Today I potted the new plants up and did some tidying. Here is everything in the terrarium laid out (left to right, top to bottom): Nepenthes ampullaria green form, N. ampullaria “harlequin”, Drosera adelae, Sphagnum moss from the bog garden planted into a waterlilly basket, N. x hookeriana, Triffid Park clone.
The sphagnum in the pots has been layered over 1 cm of washed gravel to keep it out of the water bath I have in the base to regulate temperature. The water bath contains two heaters – one set to 32 degrees Celsius that turns on and off with the light, and a second that is always on and set to 24 degrees Celsius – this give the plants a night-time temperature drop. Nepenthes hate wet root systems so the gravel is necessary to drain the sphagnum out and avoid the plants getting root rot. Note also the difference between the terrarium grown moss (right) and moss collected from under a canopy of Sarracenia (left). The terrarium moss grown under the 20W COB (hip-on-board) LED floodlight I use for the terrarium is a lot more straggly and somewhat etiolated, so it is a lot less strong than what the moss under a very dense canopy of Sarracenia pitchers get…

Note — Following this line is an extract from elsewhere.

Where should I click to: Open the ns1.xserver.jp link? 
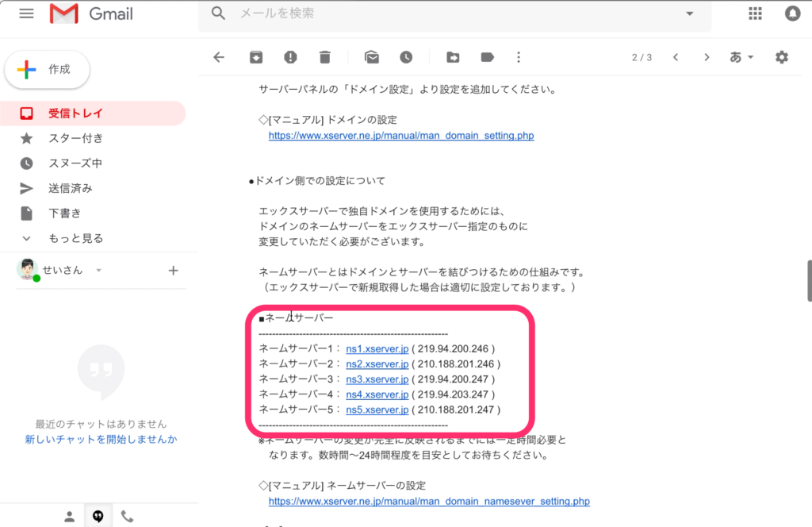[x=377, y=348]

Stupidly, I forgot to take a photo of the tank before planting. But the photo above nonetheless shows that the Nepenthes x hookeriana I had planted in there has grown very well, producing some large pitchers.
The idea to use a LED floodlight to light up the tank was inspired by someone on the CPUK forum who also uses a COB LED downlight for amps with great success. The idea is, the intense light source keeps the plant compact and gives it good colour. If the pitchers are produced a little too close to the light (such as the pitcher at right), the leaf distorts and the pitcher is about half the height of pitchers produced further away. The arrival of the amps was a great excuse to also give the hookeriana a trim; I got waaaay to big a plant than I needed at the time, and it needed to be tidied up to ensure its longevity in the terrarium.

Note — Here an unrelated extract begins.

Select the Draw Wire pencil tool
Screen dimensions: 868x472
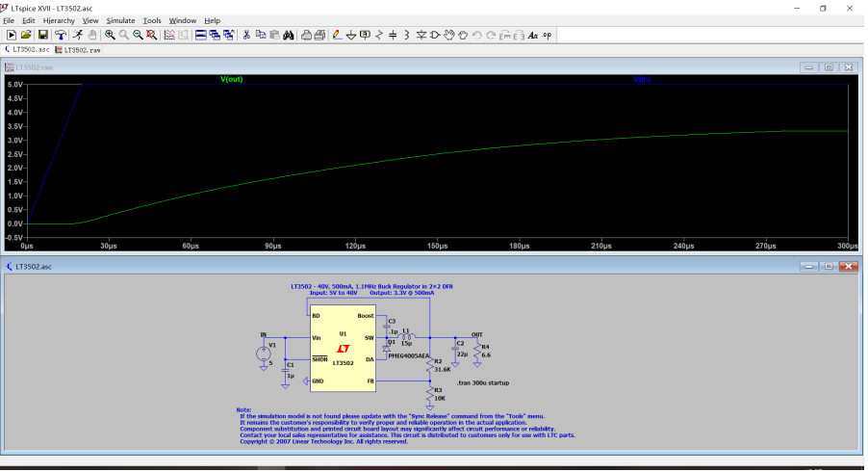[x=336, y=35]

Here’s one of the amps, the harlequin form. Both plants had great root systems and had been well grown. The seller was http://www.plantculture.com.au/ and I would highly recommend them. They even sent me smaller plants than were advertised on my request, to accommodate my terrarium. This may sound like I was asking to be cheated, but my experience with Nepenthes and terrariums is to get a smaller plant when possible, so they will grow into the terrarium instead of outgrowing it. I learned this the hard way with the hookeriana…
And here is the green form amp planted into the tank, with D. adelae in the foreground and a leaf of amp “harlequin” at right. To help reduce shock of messing with everything, I put the ultrasonic fogger on right away and will leave it on until late tonight. I’m tempted to get a multi-disc fogger to really steam the tank up, but the single disc unit is probably fine. The fogger also helps keep everything wet and watered.
And here’s the hookeriana, reduced to a series of cuttings. The original stem of the plant (centre with pitcher) has started to produce basal pitchers; it will hopefully continue to do so. I’ll also have to watch to see if it regrows a new main rosette, as it is very woody. The cuttings will be well on their way again and pitchering in a couple of months. Hopefully they will be a lot more compact than before.